_DOMANDE SUL MATERIALE_:
• 1. Puoi riprodurre fedelmente il passo del testo sulle primarie americane che si apre con le parole contenenti "Donald Trump, nonostante" e si chiude con "raggiunto livelli inimmaginabili."?
• 2. Come proseguiresti il testo sulle primarie americane, riprendendolo subito dopo la sua ultima frase?

_TESTO_:
==================================================

La nostra Comunità, come d’altronde il resto del Paese, segue il susseguirsi di colpi di scena con curiosità e interesse. E, talvolta, si rivolgono a brokers puntando sull’uno o sull’altro candidato. Nella “City”, ma anche a New York, dopo il “super-tuesday” le quotazioni di “The Donald” e di Clinton, come era da supporre, hanno subito un’impennata importante. Ma i brokers non hanno pulito la lavagna. E su essa non appaiono solo i nomi dei due “frontrunner” ma anche quelli degli immediati inseguitori: Ted Cruz e Bernie Sanders.

In casa dei repubblicani prosegue, senza esclusione di colpi, la sfida tra il magnate del mattone e il senatore di origini cubane. Le aspirazioni di Marco Rubio, invece, pare siano arrivate definitivamente al capolinea. Praticamente fuori corsa, si attende il suo endorsement alla candidatura di Cruz. La “nomination”, quindi, si è trasformata in una corsa a due. Ma non si sa come Cruz possa riuscire a far deragliare la “locomotiva Trump”, in corsa verso il successo.

Tutti contro “The Donald”. L’establishment repubblicano, simboleggiato dalla Grand Old Party” ha serrato i ranghi, nel timore che il Tycoon newyorchese possa ottenere la “nomination”. Ma mentre il Super-Pac dei miliardari guidati da Meg Whitman di Hewlett-Packard, gli imprenditori della Sillicon Valley e i capi del partito repubblicano si sforzano di frenare le aspirazioni di Trump, la base elettorale del partito dell’elefante continua a crederci. La maggioranza relativa, nei sondaggi, è con Trump mentre Cruz spera che alla fine possa prevalere il buon senso.

Donald Trump, nonostante le innumerevoli gaffe, i suoi gesti da “ducetto” e, ultimo nella linea di tempo, il suo saluto nazista, pare incarnare lo spirito dell’americano medio, specialmente quello conservatore e reazionario che sopravvive fuori dalle metropoli. Per molti americani la sua candidatura è diventata un vero incubo; incubo che ha prodotto un boom di consulte presso studi di psicologi. Fenomeno non estraneo in epoca di elezioni ma che, in quest’occasione, ha raggiunto livelli inimmaginabili.

==================================================

_DATI FORNITI_:
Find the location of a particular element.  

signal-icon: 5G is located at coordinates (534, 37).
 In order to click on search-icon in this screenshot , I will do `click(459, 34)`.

==================================================

_RISPOSTE ALL'ESERCIZIO_:
• 1.
Donald Trump, nonostante le innumerevoli gaffe, i suoi gesti da “ducetto” e, ultimo nella linea di tempo, il suo saluto nazista, pare incarnare lo spirito dell’americano medio, specialmente quello conservatore e reazionario che sopravvive fuori dalle metropoli. Per molti americani la sua candidatura è diventata un vero incubo; incubo che ha prodotto un boom di consulte presso studi di psicologi. Fenomeno non estraneo in epoca di elezioni ma che, in quest’occasione, ha raggiunto livelli inimmaginabili.

• 2.
In casa del partito dell’asinello l’atmosfera che si respira è un’altra. Ormai, dai sondaggi e dai caucus è emersa una realtà inequivoca: Sanders è sempre il candidato preferito dei “giovani bianchi” e di quella fascia di americani scontenti che spera in un giro di boa. I suoi discorsi non spaventano più di tanto. Anzi, riescono a far breccia anche tra i democratici moderati. Il trionfo, anche se di misura in Michigan dimostra che i sentimenti anti-Wall Street e il desiderio di un welfare più incisivo serpeggiano tra l’elettorato.

L’ex First Lady, dal canto suo, trionfa negli Stati del Sud, dove la comunità afroamericana e latinoamericana è assai numerosa. I risultati ottenuti in Mississippi ne sono riprova. La “nomination” nel partito democratico passa necessariamente per il voto della comunità nera.

Se la corsa di Trump, appena qualche mese fa presa con eccessiva leggerezza e scetticismo dalla “Grand Old Party”, spariglia le carte in tavola in casa Repubblicana, la resistenza di Sanders è una spina al fianco di Clinton. Resta da vedere quali saranno le prossime mosse e, in particolare, gli sviluppi dell’“affaire” delle mail che potrebbero irrompere nella scena politica con la violenza di uno tsunami e travolgere la candidatura dell’ex First Lady che, a differenza del “vecchio” Sanders, pare non essere in grado di trasmettere entusiasmo, calore, passione a chi l’ascolta.